SWARTHMORE and TREVOSE — Gov. Rendell has taken his transportation funding push on the road again, visiting two Philadelphia suburbs Tuesday in the course of a four-day, 20-stop bus tour of the state.

The locations — under the Crum Creek Bridge in Swarthmore and along State Road in Trevose — were intended to highlight important maintenance issues that won’t get addressed without increased state aid.

SEPTA  wants to replace the Crum Creek Bridge — which was built in 1895 and carries 323 regional rail trains on the Media/Elwyn line weekly — but the authority can’t afford the $57 million price tag for a new structure.

The 95-foot span is closed to freight traffic on one track and has weight restrictions on another track. Railroad bridges built today are designed to carry twice the load as the Crum Creek Bridge.

Meanwhile in Bucks County, the Pennsylvania Department of Transportation wouldn’t have the $4 million needed to replace an 11.4 mile segment of State Road even with the money promised under Act 44.

Flanked by SEPTA officials, state lawmakers and transit advocates, Rendell said he wants the state’s lawmakers to convene Aug. 23 to pass legislation that would fill the $472 million hole caused by the state’s failure to toll Interstate 80.
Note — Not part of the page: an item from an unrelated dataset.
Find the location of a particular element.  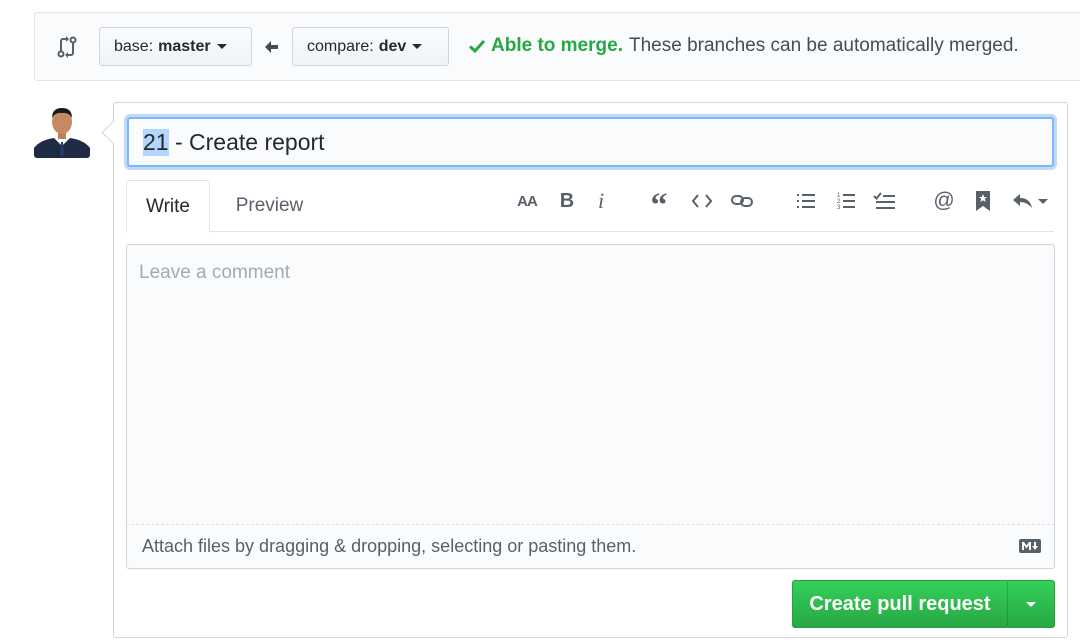

tab-write: Write is located at coordinates (168, 206).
He’s also pushing the Legislature to raise additional revenue to meet further transportation needs in the two weeks from the start of a special session to Labor Day. Rendell said he’d like between $1.5 and $3 billion in additional revenue.
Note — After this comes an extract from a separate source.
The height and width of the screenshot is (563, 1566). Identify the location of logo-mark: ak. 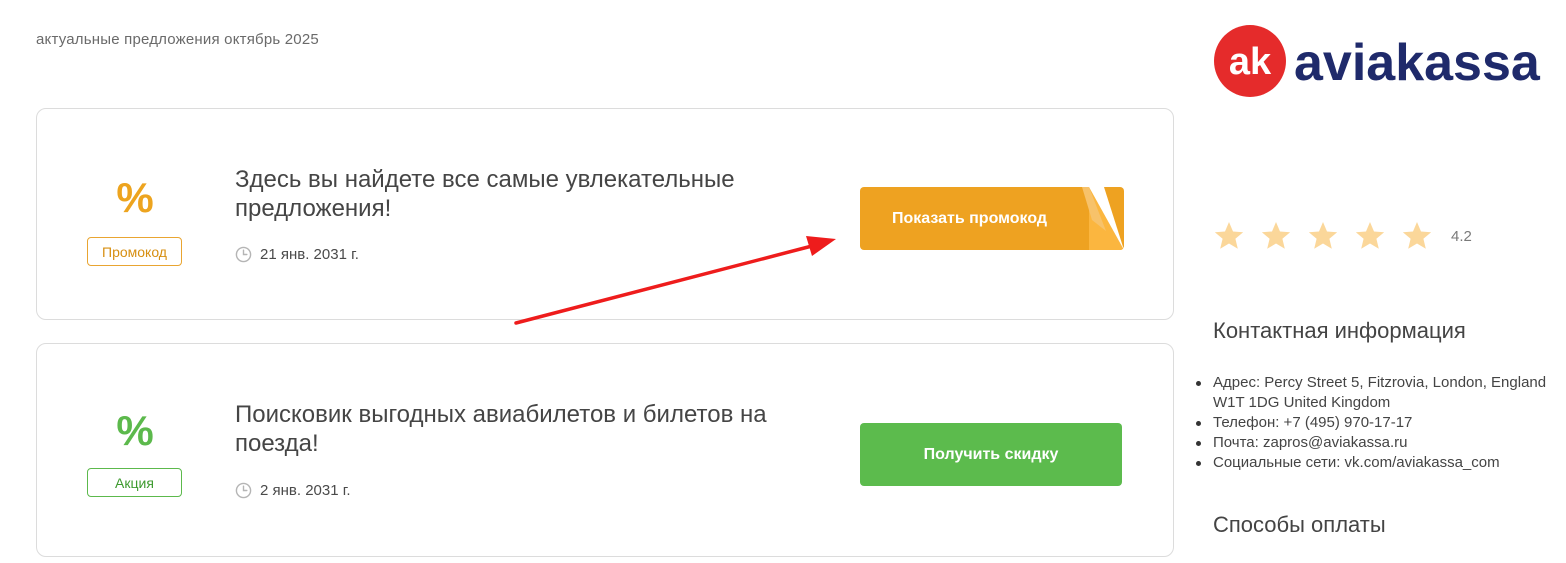
(1250, 62).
Still, it remains to be seen how effective Rendell’s latest tour will be in pushing the legislation through. He sketched out two proposals for covering the funding gap: taxing oil companies to the tune of $800 million a year or indexing motor vehicle fees to inflation and hiking the gas tax by 3.5 cents to net about $570 million a year.

Though Rendell acknowledged that raising taxes or fees will be a heavy political lift, he said these measures would go unnoticed by the average Pennsylvanian. Furthermore, he argued that polling data show voters are willing to pay more in exchange for transportation improvements that they can see and ride on.

Rendell has broached those options before without the Legislature moving on either of them, and he admitted that “I don’t have leverage” with lawmakers to push a quick fix. Instead, he said he’s hoping that his tour will get voters to apply pressure to their elected representatives.

“You have leverage I don’t have,” he told a crowd of activists and construction workers in Trevose, adding that “it’s time for them to get back to work.”

Rendell also pointed to the economic stimulus transportation projects represent. By June 30, federal stimulus money the state spent on transportation improvements created 8,600 construction jobs and caused firms to rehire 3,600 workers, he said. Pointedly, the Crum Creek Bridge is located in Senate Majority Leader Dominic Pileggi’s district. Pileggi has been openly critical of Rendell calling the state transportation funding issue a crisis. He didn’t make an appearance at the press conference.